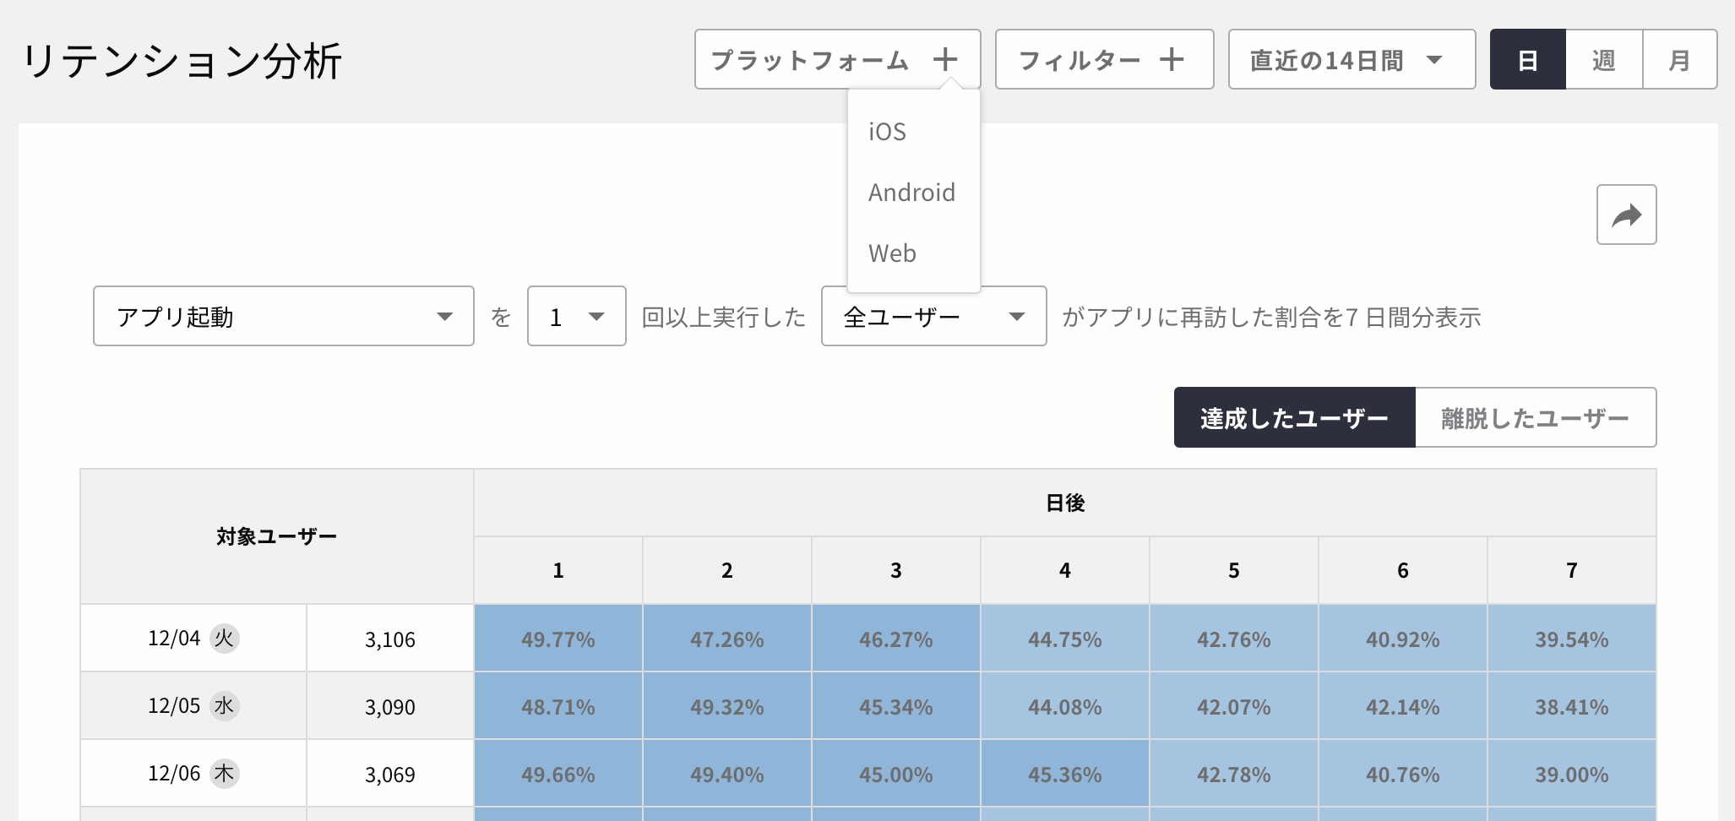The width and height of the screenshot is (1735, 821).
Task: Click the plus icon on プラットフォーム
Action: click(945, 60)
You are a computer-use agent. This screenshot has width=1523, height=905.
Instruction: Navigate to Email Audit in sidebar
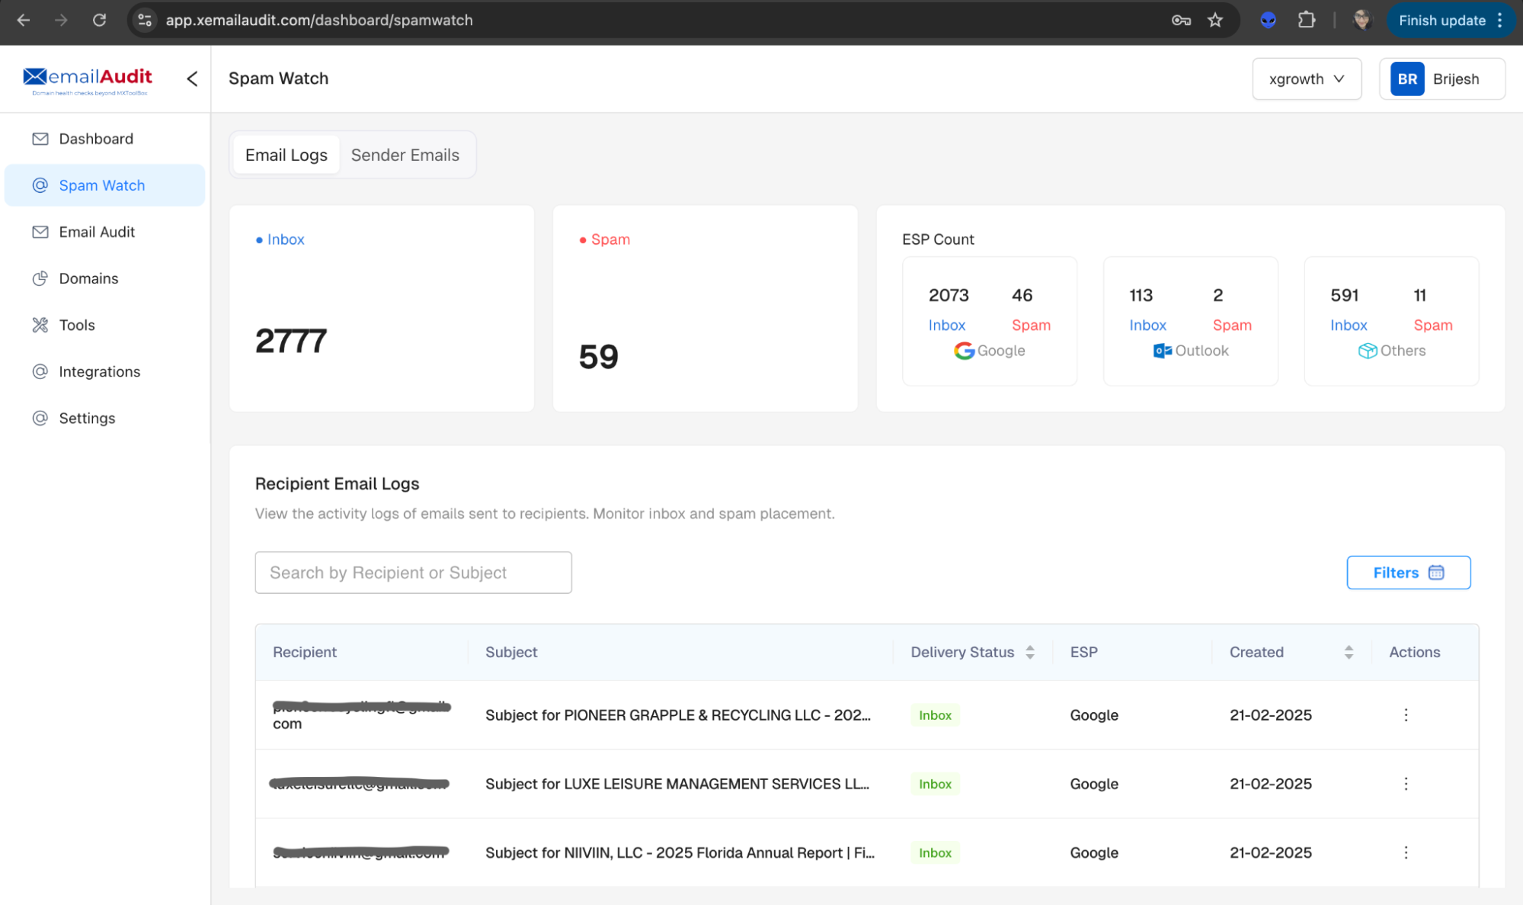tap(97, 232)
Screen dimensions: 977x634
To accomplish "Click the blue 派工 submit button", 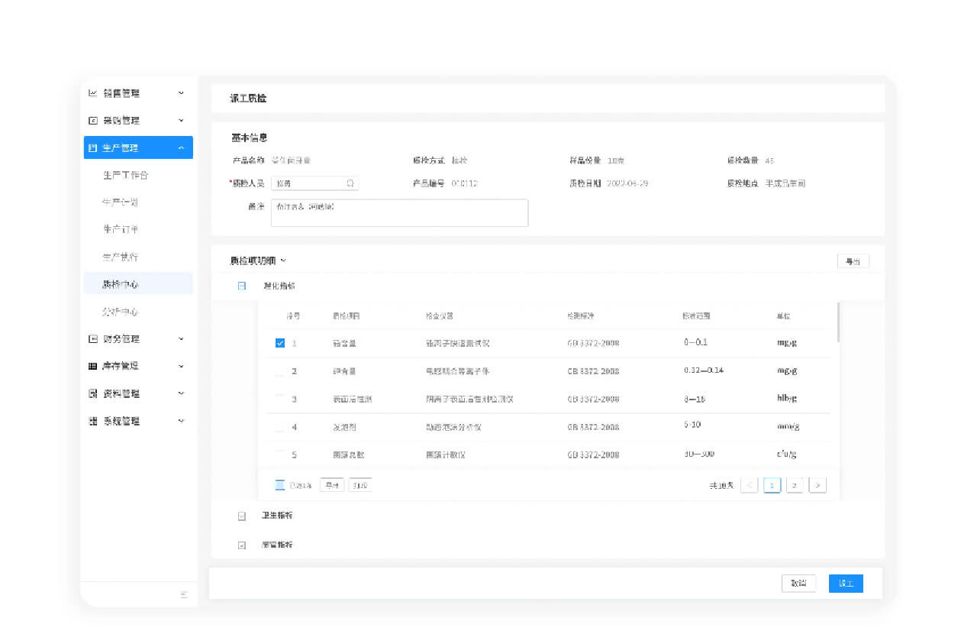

=== Written request ===
Can you turn the stretch from the line containing "Screen dimensions: 977x634" through the end of the items into a JSON list of strings, one per line, skipping blank lines and leaving out the pictures?

=== Response ===
[
  "Screen dimensions: 977x634",
  "To accomplish \"Click the blue 派工 submit button\", "
]